Could you set out every line of the records below as a numbered list, skipping blank lines and leaving the pictures out?

========

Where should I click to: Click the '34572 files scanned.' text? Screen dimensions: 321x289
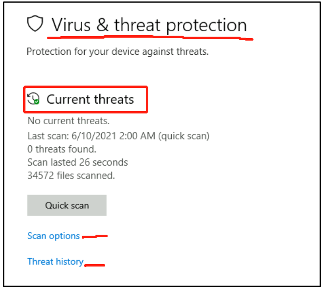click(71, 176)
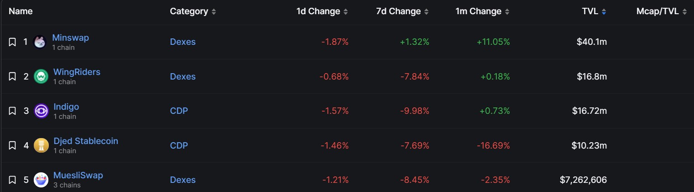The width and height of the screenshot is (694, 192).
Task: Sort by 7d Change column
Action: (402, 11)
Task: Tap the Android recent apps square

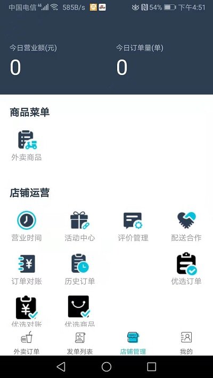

========

● Expected answer:
1. Where should I click to: Click the '34572 files scanned.' text? Screen dimensions: 321x289
2. click(71, 176)
3. The width and height of the screenshot is (694, 192).
4. Task: Sort by 7d Change column
5. Action: (402, 11)
6. Task: Tap the Android recent apps square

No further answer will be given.